Members of the CIO Executive Council recently identified business continuity as a topic for future Council activities and research. Twenty-seven members also participated in a June 2005 conference call on business-continuity planning. The following are some best practices from members who have made such planning an integral part of their organizations.
1] Attach a business owner as the main driver. Business continuity is not about IT; it’s about the business. Therefore, it only makes sense that someone from the business be the owner of this significant undertaking. By not identifying business continuity as an IT project, its importance to the company as a whole becomes clear and more widely accepted. The Board of Trustees at The George Washington University, for example, hired an assistant vice president in 2003 who sits outside of IT and is charged with coordinating business-continuity plans for the university, with significant day-to-day assistance from IT.
At Eastman Chemical, business-continuity planning is specifically linked to the company’s Sarbanes-Oxley efforts, which are sponsored by the CEO. At Intelsat Global Services, a Washington, D.C.-based satellite and telecommunications company, CIO and Senior VP Joe Kraus sits on the crisis management team, which is made up of 20 senior representatives from business units such as HR, facilities, security, corporate communications and the medical unit. This team, led by Intelsat Global Service’s president, is responsible for managing communications in the event of a disaster. The team meets quarterly, providing a forum for senior business leaders.

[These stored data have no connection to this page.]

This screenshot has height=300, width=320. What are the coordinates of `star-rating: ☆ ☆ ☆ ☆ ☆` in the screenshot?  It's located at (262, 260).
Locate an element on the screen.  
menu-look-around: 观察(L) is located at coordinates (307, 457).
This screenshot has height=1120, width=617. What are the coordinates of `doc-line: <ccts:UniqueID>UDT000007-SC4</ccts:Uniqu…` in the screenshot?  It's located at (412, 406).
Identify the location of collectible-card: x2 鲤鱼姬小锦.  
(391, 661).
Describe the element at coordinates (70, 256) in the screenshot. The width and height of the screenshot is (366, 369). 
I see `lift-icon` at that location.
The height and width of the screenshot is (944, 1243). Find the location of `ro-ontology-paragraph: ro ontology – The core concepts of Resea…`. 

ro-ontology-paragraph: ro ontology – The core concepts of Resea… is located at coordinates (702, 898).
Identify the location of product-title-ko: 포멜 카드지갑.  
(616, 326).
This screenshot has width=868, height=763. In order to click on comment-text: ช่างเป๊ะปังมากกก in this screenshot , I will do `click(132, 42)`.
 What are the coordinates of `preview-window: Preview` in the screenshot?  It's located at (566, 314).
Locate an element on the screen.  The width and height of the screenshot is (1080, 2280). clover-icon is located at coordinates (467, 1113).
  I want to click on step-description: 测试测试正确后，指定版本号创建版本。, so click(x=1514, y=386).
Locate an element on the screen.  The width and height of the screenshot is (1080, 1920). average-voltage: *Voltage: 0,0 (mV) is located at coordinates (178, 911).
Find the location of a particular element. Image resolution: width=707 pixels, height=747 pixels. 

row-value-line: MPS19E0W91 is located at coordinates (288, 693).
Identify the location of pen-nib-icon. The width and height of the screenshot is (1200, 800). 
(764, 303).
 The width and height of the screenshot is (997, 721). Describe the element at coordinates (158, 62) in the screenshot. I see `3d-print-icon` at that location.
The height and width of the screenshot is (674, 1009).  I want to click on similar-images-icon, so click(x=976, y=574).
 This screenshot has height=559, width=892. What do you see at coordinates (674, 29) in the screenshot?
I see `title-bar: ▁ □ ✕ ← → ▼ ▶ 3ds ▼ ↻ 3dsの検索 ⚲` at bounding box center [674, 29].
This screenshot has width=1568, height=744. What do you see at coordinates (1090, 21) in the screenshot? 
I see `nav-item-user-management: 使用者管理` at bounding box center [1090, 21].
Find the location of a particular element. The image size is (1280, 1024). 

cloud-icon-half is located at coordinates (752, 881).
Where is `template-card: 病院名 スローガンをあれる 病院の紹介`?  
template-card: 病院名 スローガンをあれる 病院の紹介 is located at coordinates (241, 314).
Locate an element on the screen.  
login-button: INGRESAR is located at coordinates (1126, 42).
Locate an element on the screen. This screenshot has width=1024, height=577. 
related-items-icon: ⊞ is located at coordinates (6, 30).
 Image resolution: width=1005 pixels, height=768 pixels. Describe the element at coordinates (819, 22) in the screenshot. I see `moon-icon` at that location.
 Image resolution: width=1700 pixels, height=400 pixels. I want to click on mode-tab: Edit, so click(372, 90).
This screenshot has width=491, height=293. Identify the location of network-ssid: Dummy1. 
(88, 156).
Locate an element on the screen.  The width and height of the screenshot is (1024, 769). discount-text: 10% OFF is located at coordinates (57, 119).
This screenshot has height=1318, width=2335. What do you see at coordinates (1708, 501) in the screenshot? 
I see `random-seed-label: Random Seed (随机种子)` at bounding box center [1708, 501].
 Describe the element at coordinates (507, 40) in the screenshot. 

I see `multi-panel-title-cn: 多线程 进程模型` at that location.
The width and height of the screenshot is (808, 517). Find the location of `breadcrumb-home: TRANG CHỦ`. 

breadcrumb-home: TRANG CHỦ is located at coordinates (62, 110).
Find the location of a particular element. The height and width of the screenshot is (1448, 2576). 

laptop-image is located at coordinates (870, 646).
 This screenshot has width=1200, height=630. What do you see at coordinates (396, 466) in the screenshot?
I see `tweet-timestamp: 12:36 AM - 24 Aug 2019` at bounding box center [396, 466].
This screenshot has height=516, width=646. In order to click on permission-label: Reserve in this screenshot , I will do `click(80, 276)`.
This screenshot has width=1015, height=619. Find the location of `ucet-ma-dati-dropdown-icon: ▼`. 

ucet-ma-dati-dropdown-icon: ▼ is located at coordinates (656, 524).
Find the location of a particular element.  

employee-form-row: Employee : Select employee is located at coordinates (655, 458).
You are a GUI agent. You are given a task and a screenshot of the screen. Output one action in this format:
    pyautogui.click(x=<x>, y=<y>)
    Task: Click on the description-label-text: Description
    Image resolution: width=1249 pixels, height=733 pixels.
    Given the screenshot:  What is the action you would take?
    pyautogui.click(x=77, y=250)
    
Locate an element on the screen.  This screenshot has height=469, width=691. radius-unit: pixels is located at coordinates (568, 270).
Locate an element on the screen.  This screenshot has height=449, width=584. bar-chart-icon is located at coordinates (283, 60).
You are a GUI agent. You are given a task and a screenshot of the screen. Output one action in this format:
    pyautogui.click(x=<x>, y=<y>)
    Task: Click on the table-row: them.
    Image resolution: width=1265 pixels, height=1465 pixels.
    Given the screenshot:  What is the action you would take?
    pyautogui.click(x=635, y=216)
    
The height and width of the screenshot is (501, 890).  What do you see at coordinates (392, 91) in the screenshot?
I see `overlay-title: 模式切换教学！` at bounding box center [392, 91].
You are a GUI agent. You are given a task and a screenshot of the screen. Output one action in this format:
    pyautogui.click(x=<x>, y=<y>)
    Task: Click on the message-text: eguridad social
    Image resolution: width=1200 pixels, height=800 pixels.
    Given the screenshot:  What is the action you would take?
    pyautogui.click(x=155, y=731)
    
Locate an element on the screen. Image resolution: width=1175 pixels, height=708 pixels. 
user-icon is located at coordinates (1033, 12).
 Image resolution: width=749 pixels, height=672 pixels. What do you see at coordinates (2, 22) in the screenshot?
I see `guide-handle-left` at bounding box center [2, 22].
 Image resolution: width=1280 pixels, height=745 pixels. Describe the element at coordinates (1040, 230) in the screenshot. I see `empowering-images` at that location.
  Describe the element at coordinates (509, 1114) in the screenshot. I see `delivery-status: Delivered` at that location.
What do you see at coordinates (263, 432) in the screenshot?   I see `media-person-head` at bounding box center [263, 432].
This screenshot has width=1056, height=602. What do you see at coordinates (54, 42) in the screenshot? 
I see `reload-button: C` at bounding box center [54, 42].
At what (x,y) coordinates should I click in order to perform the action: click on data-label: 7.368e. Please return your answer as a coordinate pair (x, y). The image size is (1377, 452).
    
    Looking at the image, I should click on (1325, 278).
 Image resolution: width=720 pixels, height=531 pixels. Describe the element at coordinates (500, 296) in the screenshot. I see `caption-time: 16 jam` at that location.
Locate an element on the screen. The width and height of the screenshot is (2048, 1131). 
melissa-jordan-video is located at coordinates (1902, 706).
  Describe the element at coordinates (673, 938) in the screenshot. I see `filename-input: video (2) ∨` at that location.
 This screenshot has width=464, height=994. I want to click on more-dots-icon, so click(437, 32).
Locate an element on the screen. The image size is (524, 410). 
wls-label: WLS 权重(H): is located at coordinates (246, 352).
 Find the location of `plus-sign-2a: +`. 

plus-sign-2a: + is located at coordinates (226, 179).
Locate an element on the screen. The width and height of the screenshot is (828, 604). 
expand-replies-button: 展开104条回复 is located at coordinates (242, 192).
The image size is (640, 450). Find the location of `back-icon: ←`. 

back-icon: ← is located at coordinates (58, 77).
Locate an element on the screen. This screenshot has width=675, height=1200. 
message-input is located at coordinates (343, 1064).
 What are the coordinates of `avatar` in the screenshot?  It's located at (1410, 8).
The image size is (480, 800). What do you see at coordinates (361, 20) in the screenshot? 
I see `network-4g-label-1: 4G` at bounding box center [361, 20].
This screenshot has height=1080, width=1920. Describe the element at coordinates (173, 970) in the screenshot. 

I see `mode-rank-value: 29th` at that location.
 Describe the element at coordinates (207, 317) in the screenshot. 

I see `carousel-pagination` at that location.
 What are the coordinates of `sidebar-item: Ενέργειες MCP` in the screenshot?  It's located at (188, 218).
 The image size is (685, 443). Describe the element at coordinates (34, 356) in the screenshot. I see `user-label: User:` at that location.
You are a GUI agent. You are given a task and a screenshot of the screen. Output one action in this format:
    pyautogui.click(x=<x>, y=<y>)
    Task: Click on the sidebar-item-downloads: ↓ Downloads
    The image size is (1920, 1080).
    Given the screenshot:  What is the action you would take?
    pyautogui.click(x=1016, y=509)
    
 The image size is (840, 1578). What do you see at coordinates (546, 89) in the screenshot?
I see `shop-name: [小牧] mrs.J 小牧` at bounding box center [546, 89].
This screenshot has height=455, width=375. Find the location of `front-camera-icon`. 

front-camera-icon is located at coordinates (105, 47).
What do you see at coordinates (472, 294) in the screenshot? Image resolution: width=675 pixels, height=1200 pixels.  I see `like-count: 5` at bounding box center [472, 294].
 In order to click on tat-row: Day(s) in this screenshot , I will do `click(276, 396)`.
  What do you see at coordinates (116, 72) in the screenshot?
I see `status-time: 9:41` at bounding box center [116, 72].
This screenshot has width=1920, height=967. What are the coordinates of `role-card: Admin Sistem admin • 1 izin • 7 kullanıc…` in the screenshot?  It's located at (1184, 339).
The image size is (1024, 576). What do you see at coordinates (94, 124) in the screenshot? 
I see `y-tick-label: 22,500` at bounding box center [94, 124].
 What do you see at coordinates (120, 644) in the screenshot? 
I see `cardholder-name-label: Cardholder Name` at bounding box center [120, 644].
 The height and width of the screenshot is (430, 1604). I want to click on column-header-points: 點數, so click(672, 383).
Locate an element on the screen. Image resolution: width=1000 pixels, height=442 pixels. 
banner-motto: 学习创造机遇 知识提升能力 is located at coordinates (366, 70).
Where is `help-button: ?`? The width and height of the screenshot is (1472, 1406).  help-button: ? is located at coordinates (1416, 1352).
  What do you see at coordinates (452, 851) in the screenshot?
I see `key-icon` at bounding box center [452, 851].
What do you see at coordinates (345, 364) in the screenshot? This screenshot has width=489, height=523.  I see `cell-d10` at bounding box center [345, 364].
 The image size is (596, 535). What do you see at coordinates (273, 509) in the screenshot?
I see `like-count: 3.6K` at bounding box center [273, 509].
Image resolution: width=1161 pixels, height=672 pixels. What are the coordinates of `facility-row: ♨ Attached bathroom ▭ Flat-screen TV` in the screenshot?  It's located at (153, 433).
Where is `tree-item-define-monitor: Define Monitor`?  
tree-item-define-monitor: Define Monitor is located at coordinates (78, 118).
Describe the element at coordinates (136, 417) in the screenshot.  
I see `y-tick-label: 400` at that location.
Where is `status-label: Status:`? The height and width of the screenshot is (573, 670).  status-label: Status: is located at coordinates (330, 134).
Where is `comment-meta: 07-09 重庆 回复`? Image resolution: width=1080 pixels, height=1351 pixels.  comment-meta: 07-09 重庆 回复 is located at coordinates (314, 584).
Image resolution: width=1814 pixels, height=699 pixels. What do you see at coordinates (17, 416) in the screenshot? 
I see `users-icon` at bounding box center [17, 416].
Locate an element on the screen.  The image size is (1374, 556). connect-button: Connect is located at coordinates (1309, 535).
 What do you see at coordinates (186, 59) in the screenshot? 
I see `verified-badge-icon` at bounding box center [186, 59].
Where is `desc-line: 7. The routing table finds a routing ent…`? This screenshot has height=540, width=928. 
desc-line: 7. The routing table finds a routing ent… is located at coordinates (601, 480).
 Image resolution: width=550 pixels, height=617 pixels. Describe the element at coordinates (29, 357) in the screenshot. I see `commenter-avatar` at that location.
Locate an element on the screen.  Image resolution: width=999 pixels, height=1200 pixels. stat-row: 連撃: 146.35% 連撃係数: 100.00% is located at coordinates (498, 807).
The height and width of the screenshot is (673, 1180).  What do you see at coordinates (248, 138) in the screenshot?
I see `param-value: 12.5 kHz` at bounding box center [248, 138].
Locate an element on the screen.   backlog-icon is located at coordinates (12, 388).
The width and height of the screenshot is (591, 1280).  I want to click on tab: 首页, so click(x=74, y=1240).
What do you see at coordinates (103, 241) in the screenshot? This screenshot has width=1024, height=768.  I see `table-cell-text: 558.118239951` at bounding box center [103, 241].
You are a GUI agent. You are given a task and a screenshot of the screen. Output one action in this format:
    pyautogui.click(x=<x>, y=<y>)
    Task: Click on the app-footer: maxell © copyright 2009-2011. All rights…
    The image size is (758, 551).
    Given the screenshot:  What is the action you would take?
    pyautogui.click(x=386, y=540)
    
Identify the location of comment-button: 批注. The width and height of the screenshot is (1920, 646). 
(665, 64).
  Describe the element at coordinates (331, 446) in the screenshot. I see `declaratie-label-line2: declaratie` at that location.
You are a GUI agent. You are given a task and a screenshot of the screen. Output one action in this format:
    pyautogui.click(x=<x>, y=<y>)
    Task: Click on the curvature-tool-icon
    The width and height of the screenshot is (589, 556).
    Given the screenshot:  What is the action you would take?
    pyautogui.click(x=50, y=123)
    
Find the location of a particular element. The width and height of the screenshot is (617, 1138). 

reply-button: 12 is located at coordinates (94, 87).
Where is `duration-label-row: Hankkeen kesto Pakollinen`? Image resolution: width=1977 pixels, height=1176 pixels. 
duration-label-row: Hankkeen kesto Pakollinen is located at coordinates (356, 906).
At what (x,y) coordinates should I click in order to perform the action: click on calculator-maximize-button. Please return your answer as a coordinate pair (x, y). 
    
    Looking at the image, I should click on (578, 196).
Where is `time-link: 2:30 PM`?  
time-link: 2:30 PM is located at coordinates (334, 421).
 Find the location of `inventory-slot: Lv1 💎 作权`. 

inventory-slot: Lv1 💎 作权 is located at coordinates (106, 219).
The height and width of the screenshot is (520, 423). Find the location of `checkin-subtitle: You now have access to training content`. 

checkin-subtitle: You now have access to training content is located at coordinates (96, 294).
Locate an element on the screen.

Given the strong infrastructure emphasis of the business-continuity planning process, IT is responsible for the program’s day-to-day operations. A business rep is responsible for guaranteeing business-side participation.
2] Encourage business members to understand and document core business processes. It’s hard to write a business-continuity plan if you don’t understand all the details of your business. Dave Swartz, VP and CIO at The George Washington University, was surprised by the large number of managers who lacked a solid understanding of the university’s business, and therefore had not accurately documented how they ran their functions. "The first exercise that the business units underwent was to examine the business processes, including people involved, relationships with different units and their specific reliance on technology systems," says Swartz. "It was interesting to see the new points of risk that were identified that people hadn’t been aware of."